É também uma poesia cheia de Espanha (onde viveu e deu aulas): entra por ela dentro, ergue-se do princípio dos caminhos ou no regresso a Córdoba:
(“Nesta cidade onde fomos jovens/ colhemos hoje na praça/ raios do último sol”).
E num modo de estar e de ver Madrid :
“É outra esta cidade esta cidade é hoje a tua ausência/ uma imensa ausência onde as casas divergiram em diversas ruas/ agora tão diversas que uma tal diversidade faz/ desta minha cidade outra cidade”).
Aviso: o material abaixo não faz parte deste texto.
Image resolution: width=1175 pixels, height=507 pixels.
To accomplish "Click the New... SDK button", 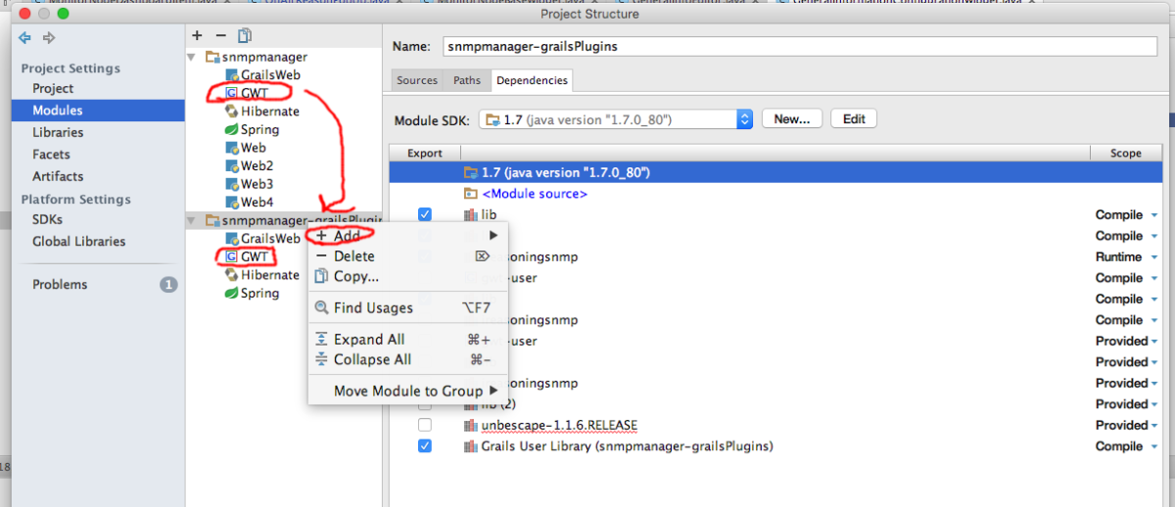I will (x=790, y=119).
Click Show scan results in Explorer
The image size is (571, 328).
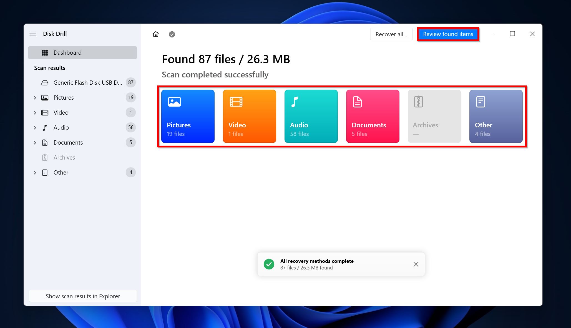(x=83, y=296)
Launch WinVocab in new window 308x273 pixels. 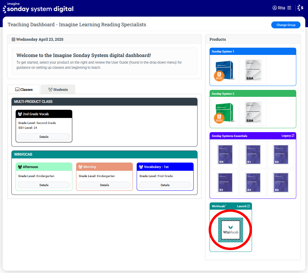243,206
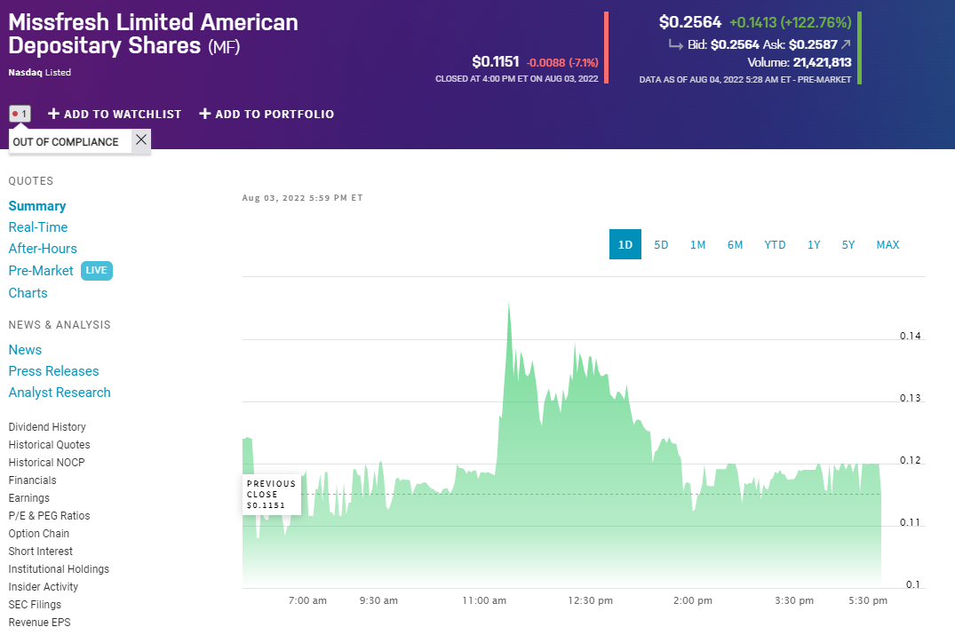Switch chart to YTD timeframe
This screenshot has width=955, height=643.
775,244
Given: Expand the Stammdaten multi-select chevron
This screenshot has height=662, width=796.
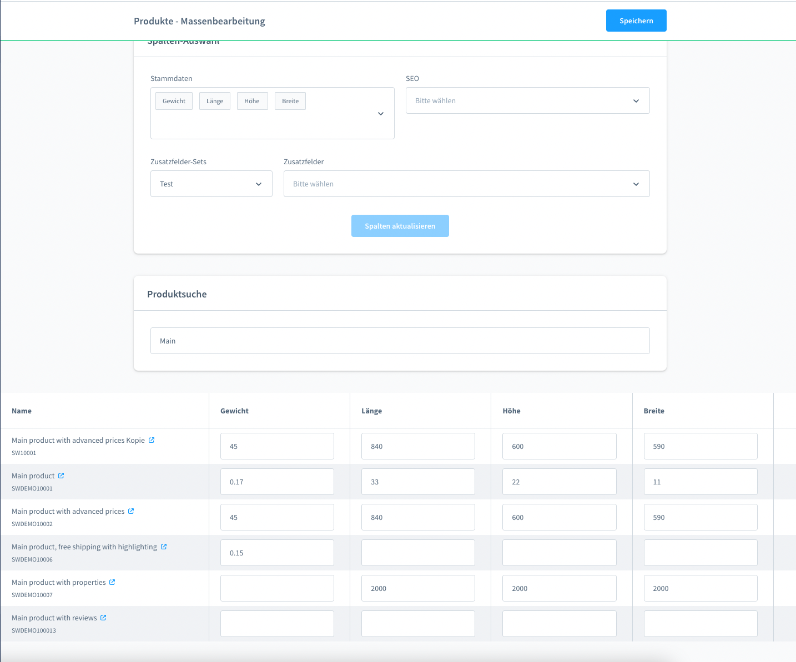Looking at the screenshot, I should [381, 114].
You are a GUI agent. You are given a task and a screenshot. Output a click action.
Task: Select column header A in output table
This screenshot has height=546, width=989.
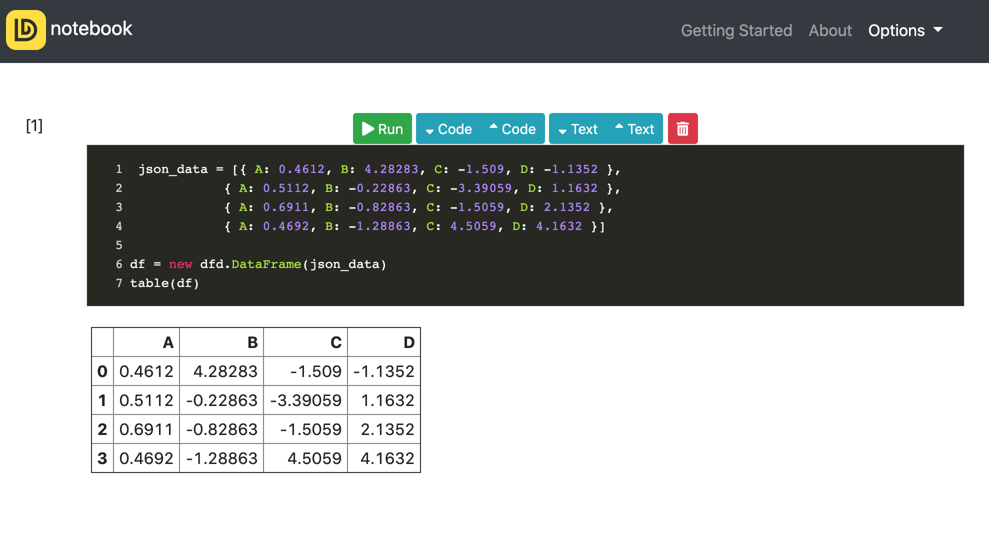pyautogui.click(x=168, y=343)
(de uma página do meu Diário espanhol, inédito)
II
A NOVA LITERATURA PORTUGUESA
Tal como se diz na vida diplomática, eu "louvo-me" por ultimamente ter lido grandes livros e excelentes novos autores. Existe, de facto, uma nova escrita entre nós – talvez algo de comparável àquela geração de narradores surgida nos anos 80 do século passado e que hoje viaja por aí no nosso imaginário de leitores. "Louvo-me" por ter lido os contos de Valério Romão, "Da Família" (que vivamente aconselho, pela grande escrita e pelo humor); por ler e ler o extraordiário Afonso Cruz (carregado de talento e de imaginação verbal); por ter descoberto em Pedro Guilherme-Moreira o autor fulgurante de "A Manhã do Mundo" (sobre o quotidiano nova-iorquino dos mortos que nos saudaram no 11 de Setembro de 2001) e de "Livro sem Ninguém"; e "louvo-me" ainda por ter estado à beira de uma obra-prima açoriana: "Arquipélago" de Joel Neto; e de ter embarcado na ilha sem lugar, quem sabe se a ilha interior de João Tordo, "O Luto de Elias Gro". Não esqueço "A Definição do Amor", romance que pede emprestada a estrutura dos diários, pela mão de Jorge Reis-Sá. Não esqueço outros e outros que aqui podiam comparecer, cuja nomeação havia de ser ou parecer pretensiosa. Chegam livros quase todos os dias – e quero, obviamente, "honrar-me" com a sua leitura. Agradeço a todos uma tão boa companhia.